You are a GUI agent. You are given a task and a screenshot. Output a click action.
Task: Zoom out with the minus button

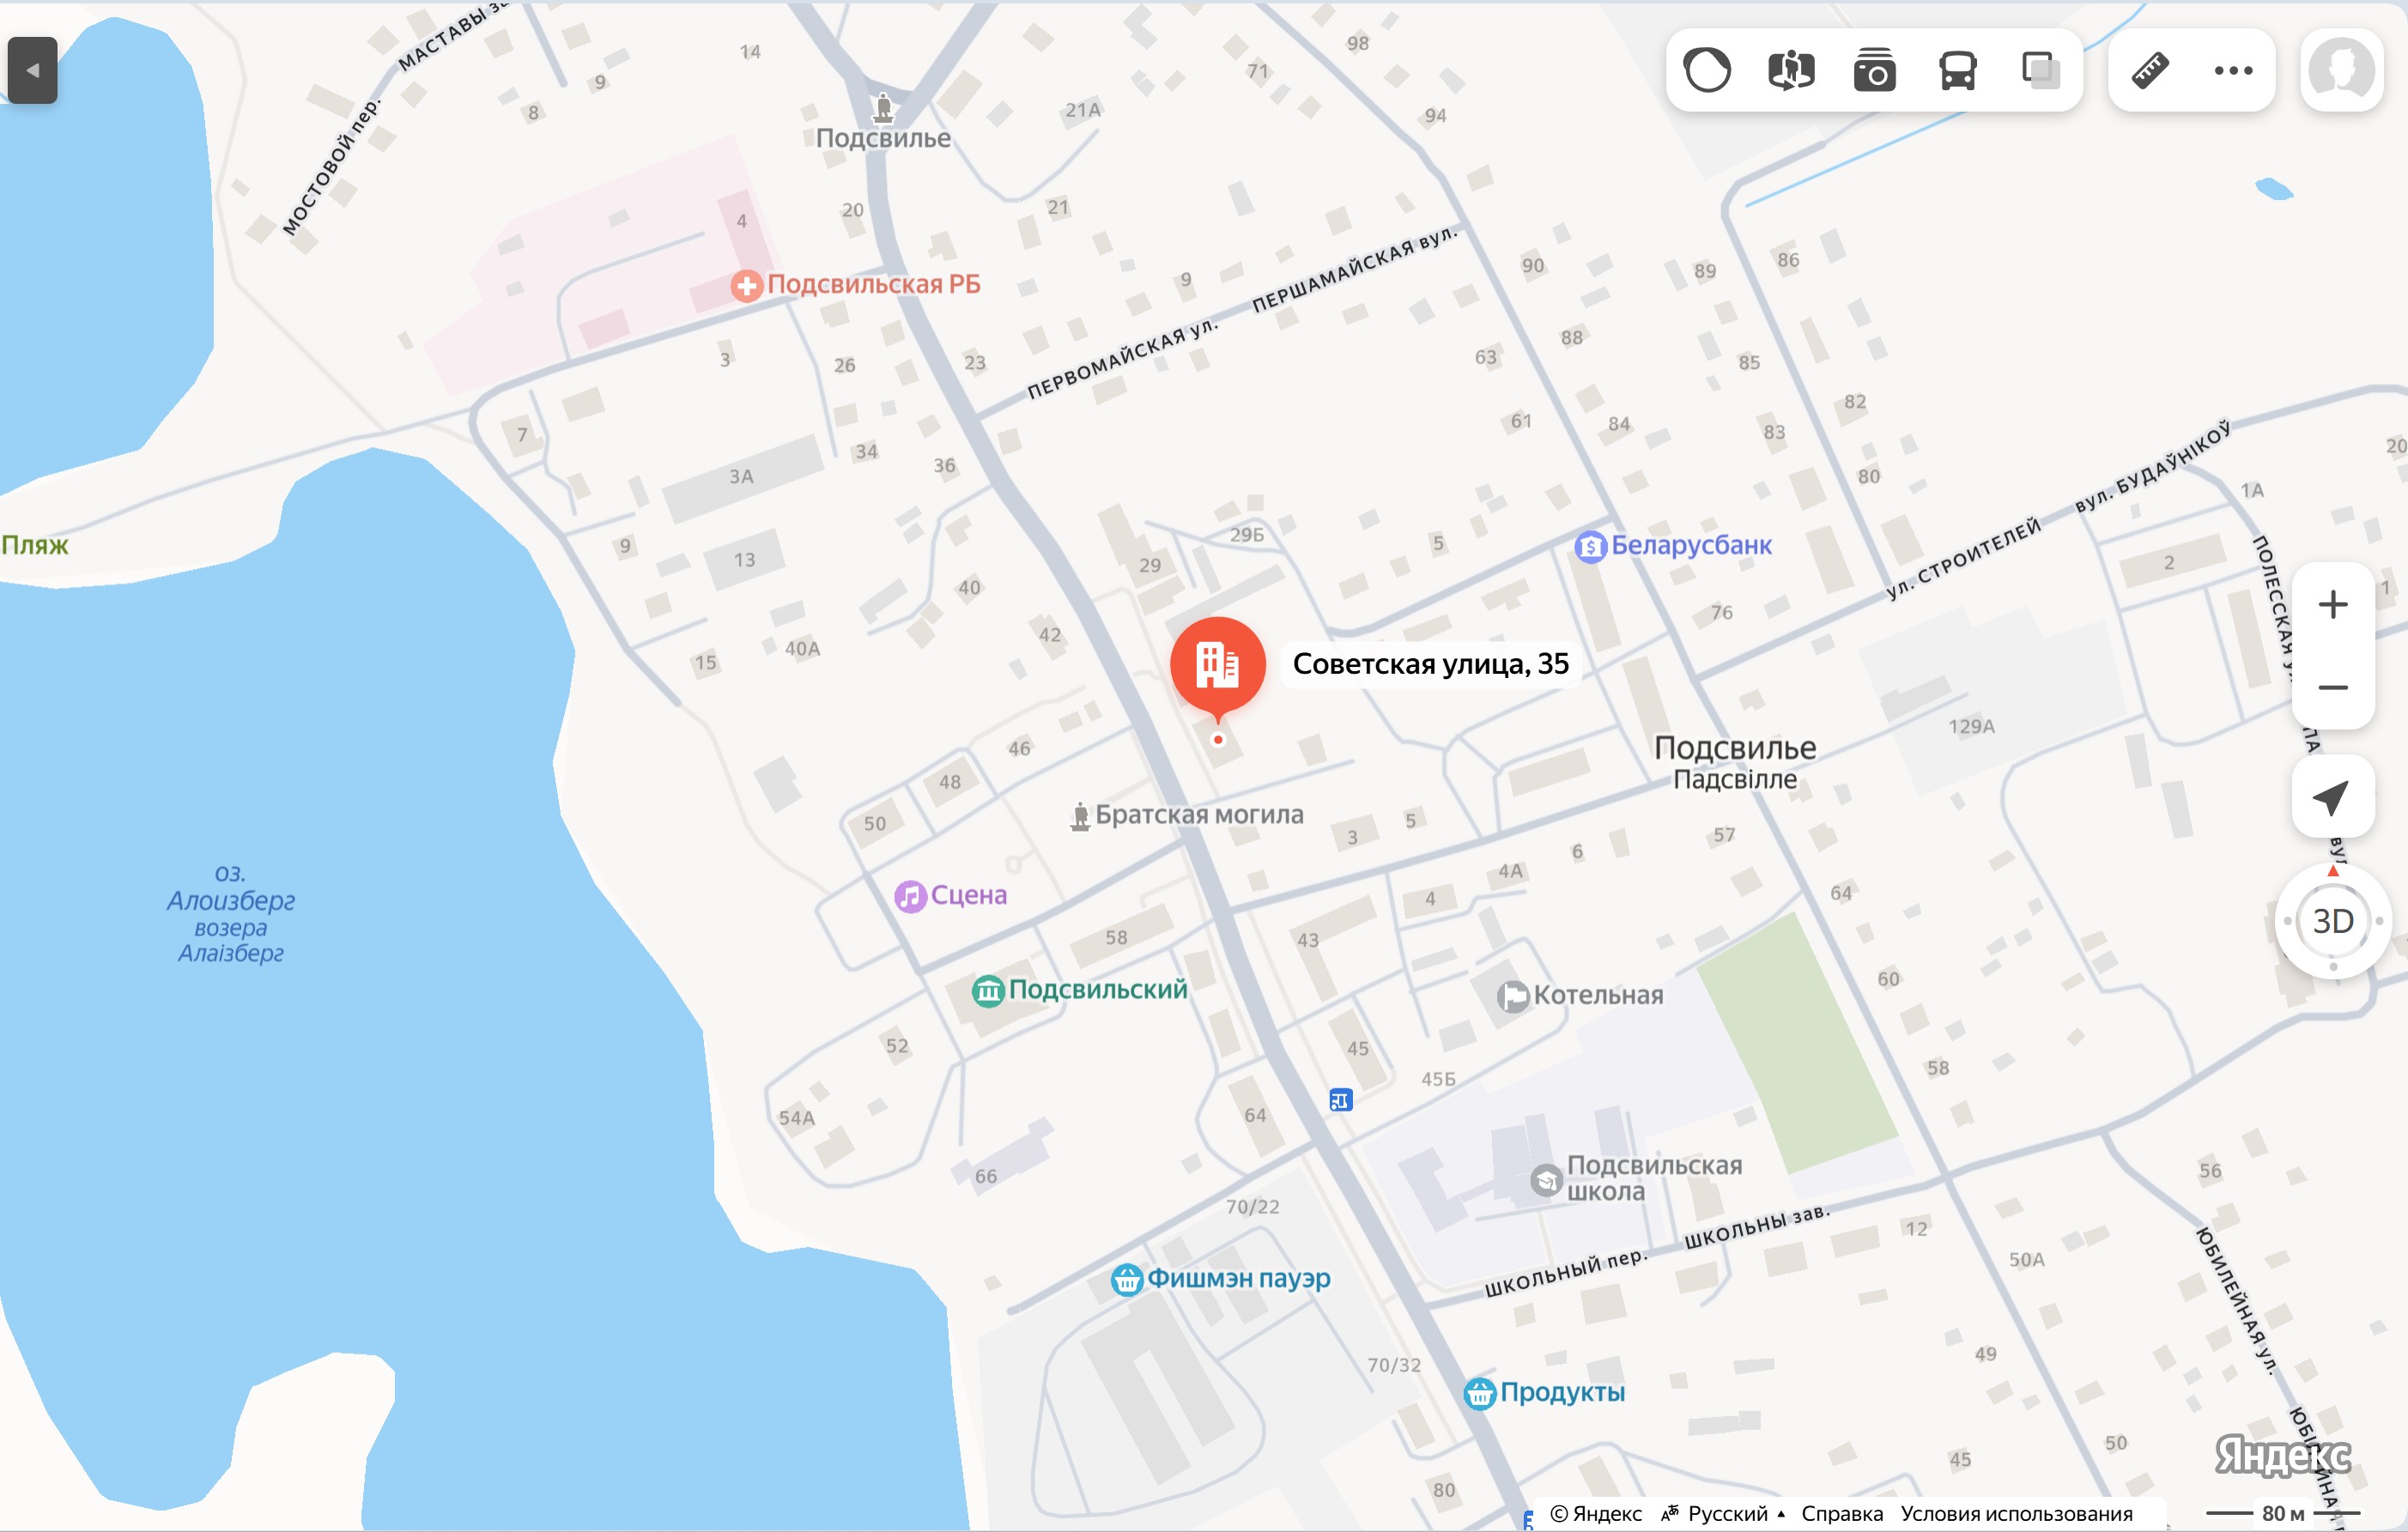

--------------------------------------------------

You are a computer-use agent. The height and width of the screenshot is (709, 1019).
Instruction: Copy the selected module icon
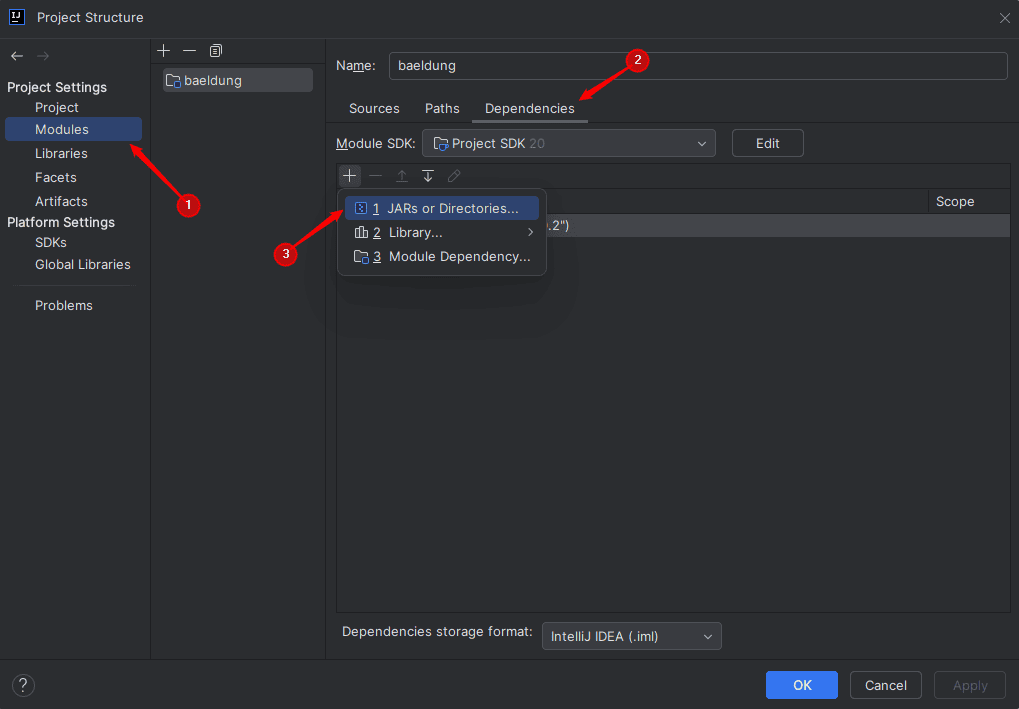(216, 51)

--------------------------------------------------

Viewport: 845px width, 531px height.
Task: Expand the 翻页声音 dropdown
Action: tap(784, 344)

--------------------------------------------------

INSTRUCTIONS FOR THE TASK:
Would you show all lines of the material above that contain the word "screenshot"?

EXERCISE SOLUTION:
You are a GUI agent. You are given a task and a screenshot. Output a click action.
You are a computer-use agent. The height and width of the screenshot is (709, 1019).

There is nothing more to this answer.